Ingatan saya kembali seperti Demi gunung berapi meletus, dan Taufik Ismail mengingatkan adanya tanda-tanda lewat sajaknya. Ia pun menulis:
‘Terdapat sesuatu yang rasanya mulai lepas dari tangan
dan meluncur lewat sela-sela jari kita
Terdapat sesuatu yang mulanya Kagak begitu Terang
tapi kita kini mulai merindukannya
Kita saksikan udara Serbuk-Serbuk warnanya
Kita saksikan air Situ yang semakin surut jadinya
Burung-burung kecil tak Kembali berkicau pergi hari
Hutan kehilangan ranting
Ranting kehilangan daun
Daun kehilangan dahan
Dahan kehilangan hutan
Kita saksikan zat asam didesak asam arang
dan karbon dioksida itu menggilas paru-paru
Kita saksikan
Gunung membawa Serbuk
Serbuk membawa batu
Batu membawa lindu
Lindu membawa longsor
Longsor membawa air
Air membawa banjir
Banjir air mata
Kita telah saksikan seribu tanda-tanda
Bisakah kita membaca tanda-tanda?
Demikianlah, ketika tumpukan keresahan rakyat itu menggunung, membengkak menjadi bisul pecah, sebagian dari sajak Taufik Ismail itu sepertinya Bisa kita sadur dengan tulisan serupa:
Kita saksikan rakyat bersuara lantang ‘mana beras kami?’ Lewat, pejabat menjawab: beras kita surplus, makanan kita melimpah, kita sedang swasembada.
Kita saksikan sebagian rakyat berteriak, ‘beras raib dari rak-rak toko’. Pejabat menjawab: kami akan banjiri pasar-pasar, toko-toko dengan stok beras kami. Demi rakyat bertanya ‘mengapa harga beras melambung tinggi?’ Pejabat menjawab: kita Kagak sendiri. Di negara tetangga sebelah, harga beras lebih tinggi.

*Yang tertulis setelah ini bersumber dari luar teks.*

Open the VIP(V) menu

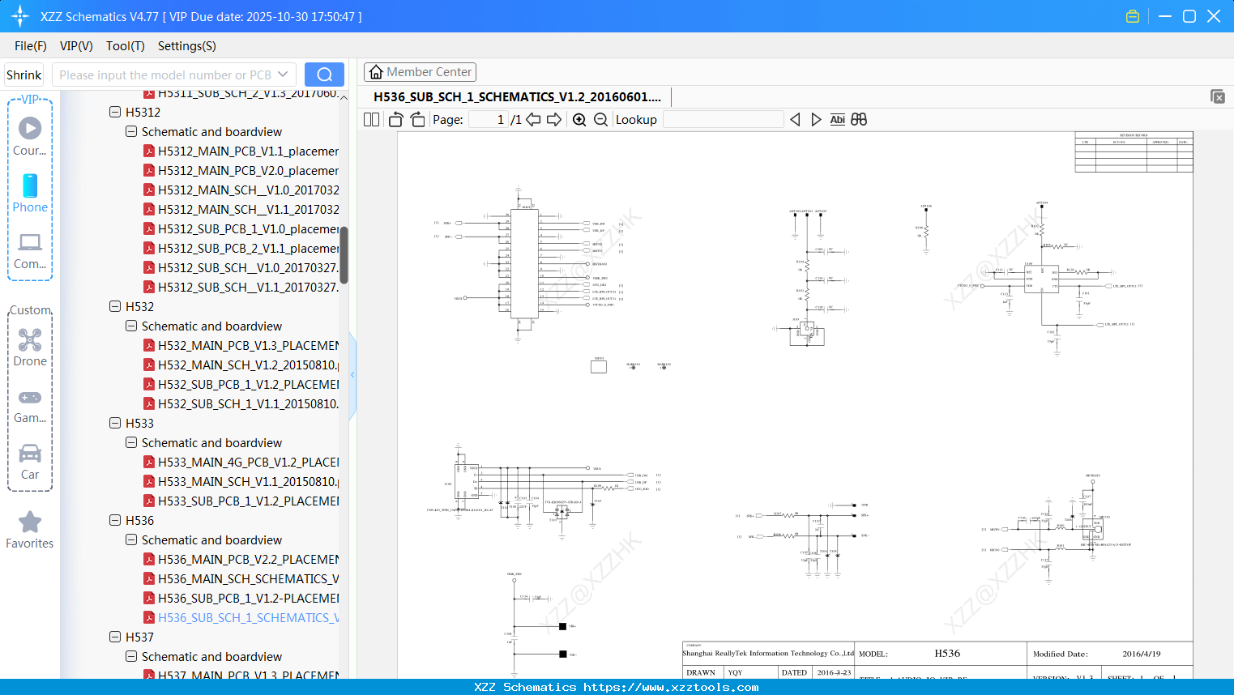tap(75, 46)
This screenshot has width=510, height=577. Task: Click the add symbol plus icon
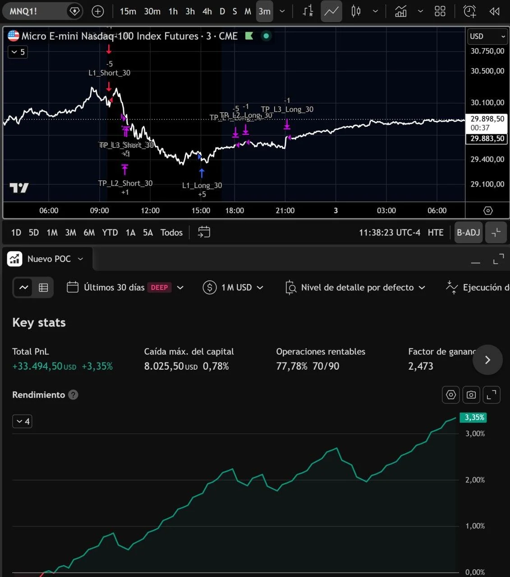[98, 11]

Kita saksikan ketika banyak orang mengeluhkan daya beli dan seretnya ekonomi, pejabatnya bilang: ekonomi kita cukup resilien, daya beli Tetap terjaga, pertumbuhan Tetap Kukuh, Nomor kemiskinan menurun, tenaga kerja Tetap terserap, rasio utang kita Tetap Terjamin, fiskal kita terjaga. Karena fiskal terjaga, tunjangan Bisa diberikan.
Andaikan Macam-macam-Macam-macam keresahan itu ditangkap sebagai tanda-tanda, Lewat dijawab dengan tindakan Konkret secepatnya, mungkin kita Kagak akan mendapati tensi saling merusak seperti sekarang ini. Jadi, apa yang saya saksikan hari-hari ini sepertinya merupakan cermin kegagapan pengemban amanat dalam membaca tanda-tanda. Banyak yang menyangkal bahwa bisul sudah membengkak, sembari Berbicara, “Ah, itu Tetap Bisa dioles Mengenakan salep.”
Begitu Rupanya yang Terdapat adalah bisul bengkak yang pecah, kita baru meratapi sembari bertanya, “Mengapa kami Kagak mengenali bisul itu?” Taufik Ismail melanjutkan sajaknya:
‘Allah
Kami telah membaca gempa
Kami telah disapu banjir
Kami telah dihalau api dan hama
Kami telah dihujani api dan batu
Allah
Ampunilah dosa-dosa kami
Beri kami kearifan membaca tanda-tanda
Karena Terdapat sesuatu yang rasanya mulai lepas dari tangan
akan meluncur lewat sela-sela jari
Karena Terdapat sesuatu yang mulanya tak begitu Terang
tapi kini kami mulai merindukannya’.
Kiranya peristiwa akhir-akhir ini mestinya cukup Buat jadi Penilaian: apakah kita Tetap akan gagap membaca tanda-tanda? Apakah penyangkalan akan diteruskan menjadi gaya dan irama, tapi dimodifikasi sedemikian Macam-macam? Apakah bisul-bisul yang pecah itu kita biarkan bernanah Lewat menjadi infeksi?